— Try it —
Exact reproduction of all the data is needed.

— Input material —
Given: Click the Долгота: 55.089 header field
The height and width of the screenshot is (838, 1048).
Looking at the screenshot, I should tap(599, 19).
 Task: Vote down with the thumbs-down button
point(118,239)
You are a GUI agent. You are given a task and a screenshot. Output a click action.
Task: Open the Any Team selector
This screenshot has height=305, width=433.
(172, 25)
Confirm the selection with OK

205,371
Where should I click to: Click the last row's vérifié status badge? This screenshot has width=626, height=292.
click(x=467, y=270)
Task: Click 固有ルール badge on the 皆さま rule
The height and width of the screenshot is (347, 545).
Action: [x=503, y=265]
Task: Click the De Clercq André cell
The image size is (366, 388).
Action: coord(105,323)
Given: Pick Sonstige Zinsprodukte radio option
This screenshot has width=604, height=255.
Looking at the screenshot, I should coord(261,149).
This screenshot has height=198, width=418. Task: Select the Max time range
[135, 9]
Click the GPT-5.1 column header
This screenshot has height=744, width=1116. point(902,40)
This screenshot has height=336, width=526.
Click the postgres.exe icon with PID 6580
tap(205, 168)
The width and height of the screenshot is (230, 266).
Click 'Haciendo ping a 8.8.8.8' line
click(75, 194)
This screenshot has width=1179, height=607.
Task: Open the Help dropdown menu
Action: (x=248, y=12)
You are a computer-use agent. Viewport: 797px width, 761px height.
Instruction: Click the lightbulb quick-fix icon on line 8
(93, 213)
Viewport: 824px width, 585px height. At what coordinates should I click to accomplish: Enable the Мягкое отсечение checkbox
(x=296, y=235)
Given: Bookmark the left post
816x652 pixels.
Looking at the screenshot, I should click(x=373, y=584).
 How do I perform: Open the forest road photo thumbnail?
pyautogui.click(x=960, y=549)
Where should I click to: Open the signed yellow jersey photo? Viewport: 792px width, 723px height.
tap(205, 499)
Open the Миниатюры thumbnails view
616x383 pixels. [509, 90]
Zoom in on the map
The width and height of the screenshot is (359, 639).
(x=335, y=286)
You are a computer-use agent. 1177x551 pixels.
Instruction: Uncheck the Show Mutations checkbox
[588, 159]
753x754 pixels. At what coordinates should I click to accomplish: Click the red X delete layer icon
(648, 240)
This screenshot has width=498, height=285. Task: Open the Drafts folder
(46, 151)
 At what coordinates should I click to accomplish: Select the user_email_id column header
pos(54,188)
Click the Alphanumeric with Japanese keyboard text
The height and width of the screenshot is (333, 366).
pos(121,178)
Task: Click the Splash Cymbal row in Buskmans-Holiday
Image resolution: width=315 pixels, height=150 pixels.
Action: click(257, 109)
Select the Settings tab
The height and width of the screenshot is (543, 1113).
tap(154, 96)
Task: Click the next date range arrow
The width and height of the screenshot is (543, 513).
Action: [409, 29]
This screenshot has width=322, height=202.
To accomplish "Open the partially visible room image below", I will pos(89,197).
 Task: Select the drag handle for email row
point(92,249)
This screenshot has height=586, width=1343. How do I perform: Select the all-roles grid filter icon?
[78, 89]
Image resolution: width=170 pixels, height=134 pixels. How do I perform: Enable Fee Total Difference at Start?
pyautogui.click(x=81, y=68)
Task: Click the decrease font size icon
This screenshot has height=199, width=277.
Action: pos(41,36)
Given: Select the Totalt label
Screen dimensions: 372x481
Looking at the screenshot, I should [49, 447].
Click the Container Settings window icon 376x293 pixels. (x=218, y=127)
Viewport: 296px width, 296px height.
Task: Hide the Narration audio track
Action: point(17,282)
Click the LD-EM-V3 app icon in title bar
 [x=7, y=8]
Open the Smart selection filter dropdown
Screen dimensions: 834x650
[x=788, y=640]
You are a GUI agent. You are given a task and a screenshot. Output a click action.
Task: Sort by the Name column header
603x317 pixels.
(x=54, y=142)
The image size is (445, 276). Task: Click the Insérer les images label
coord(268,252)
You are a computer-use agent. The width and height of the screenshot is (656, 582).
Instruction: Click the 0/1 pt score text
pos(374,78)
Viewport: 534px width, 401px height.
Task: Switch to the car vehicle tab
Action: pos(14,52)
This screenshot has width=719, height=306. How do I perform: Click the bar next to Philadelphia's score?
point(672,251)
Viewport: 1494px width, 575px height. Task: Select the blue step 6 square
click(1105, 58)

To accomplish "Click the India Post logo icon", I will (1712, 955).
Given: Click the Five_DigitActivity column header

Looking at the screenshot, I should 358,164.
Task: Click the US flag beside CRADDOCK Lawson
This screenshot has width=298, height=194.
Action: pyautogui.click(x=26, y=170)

— Answer to this exercise —
Given: Click the Долгота: 55.089 header field
The height and width of the screenshot is (838, 1048).
Looking at the screenshot, I should tap(599, 19).
 Task: Vote down with the thumbs-down button
point(118,239)
You are a GUI agent. You are given a task and a screenshot. Output a click action.
Task: Open the Any Team selector
This screenshot has height=305, width=433.
(172, 25)
Confirm the selection with OK

205,371
Where should I click to: Click the last row's vérifié status badge? This screenshot has width=626, height=292.
click(x=467, y=270)
Task: Click 固有ルール badge on the 皆さま rule
The height and width of the screenshot is (347, 545).
Action: [x=503, y=265]
Task: Click the De Clercq André cell
The image size is (366, 388).
Action: coord(105,323)
Given: Pick Sonstige Zinsprodukte radio option
This screenshot has width=604, height=255.
Looking at the screenshot, I should coord(261,149).
This screenshot has height=198, width=418. Task: Select the Max time range
[135, 9]
Click the GPT-5.1 column header
This screenshot has height=744, width=1116. point(902,40)
This screenshot has height=336, width=526.
Click the postgres.exe icon with PID 6580
tap(205, 168)
The width and height of the screenshot is (230, 266).
Click 'Haciendo ping a 8.8.8.8' line
click(75, 194)
This screenshot has width=1179, height=607.
Task: Open the Help dropdown menu
Action: (x=248, y=12)
You are a computer-use agent. Viewport: 797px width, 761px height.
Instruction: Click the lightbulb quick-fix icon on line 8
(93, 213)
Viewport: 824px width, 585px height. At what coordinates should I click to accomplish: Enable the Мягкое отсечение checkbox
(x=296, y=235)
Given: Bookmark the left post
816x652 pixels.
Looking at the screenshot, I should click(x=373, y=584).
 How do I perform: Open the forest road photo thumbnail?
pyautogui.click(x=960, y=549)
Where should I click to: Open the signed yellow jersey photo? Viewport: 792px width, 723px height.
tap(205, 499)
Open the Миниатюры thumbnails view
616x383 pixels. [509, 90]
Zoom in on the map
The width and height of the screenshot is (359, 639).
(x=335, y=286)
You are a computer-use agent. 1177x551 pixels.
Instruction: Uncheck the Show Mutations checkbox
[588, 159]
753x754 pixels. At what coordinates should I click to accomplish: Click the red X delete layer icon
(648, 240)
This screenshot has width=498, height=285. Task: Open the Drafts folder
(46, 151)
 At what coordinates should I click to accomplish: Select the user_email_id column header
pos(54,188)
Click the Alphanumeric with Japanese keyboard text
The height and width of the screenshot is (333, 366).
pos(121,178)
Task: Click the Splash Cymbal row in Buskmans-Holiday
Image resolution: width=315 pixels, height=150 pixels.
Action: click(257, 109)
Select the Settings tab
The height and width of the screenshot is (543, 1113).
tap(154, 96)
Task: Click the next date range arrow
The width and height of the screenshot is (543, 513).
Action: [409, 29]
This screenshot has width=322, height=202.
To accomplish "Open the partially visible room image below", I will pos(89,197).
 Task: Select the drag handle for email row
point(92,249)
This screenshot has height=586, width=1343. How do I perform: Select the all-roles grid filter icon?
[78, 89]
Image resolution: width=170 pixels, height=134 pixels. How do I perform: Enable Fee Total Difference at Start?
pyautogui.click(x=81, y=68)
Task: Click the decrease font size icon
This screenshot has height=199, width=277.
Action: pos(41,36)
Given: Select the Totalt label
Screen dimensions: 372x481
Looking at the screenshot, I should [49, 447].
Click the Container Settings window icon 376x293 pixels. (x=218, y=127)
Viewport: 296px width, 296px height.
Task: Hide the Narration audio track
Action: point(17,282)
Click the LD-EM-V3 app icon in title bar
 [x=7, y=8]
Open the Smart selection filter dropdown
Screen dimensions: 834x650
[x=788, y=640]
You are a GUI agent. You are given a task and a screenshot. Output a click action.
Task: Sort by the Name column header
603x317 pixels.
(x=54, y=142)
The image size is (445, 276). Task: Click the Insérer les images label
coord(268,252)
You are a computer-use agent. The width and height of the screenshot is (656, 582).
Instruction: Click the 0/1 pt score text
pos(374,78)
Viewport: 534px width, 401px height.
Task: Switch to the car vehicle tab
Action: pos(14,52)
This screenshot has width=719, height=306. How do I perform: Click the bar next to Philadelphia's score?
point(672,251)
Viewport: 1494px width, 575px height. Task: Select the blue step 6 square
click(1105, 58)

To accomplish "Click the India Post logo icon", I will (1712, 955).
Given: Click the Five_DigitActivity column header

Looking at the screenshot, I should 358,164.
Task: Click the US flag beside CRADDOCK Lawson
This screenshot has width=298, height=194.
Action: pyautogui.click(x=26, y=170)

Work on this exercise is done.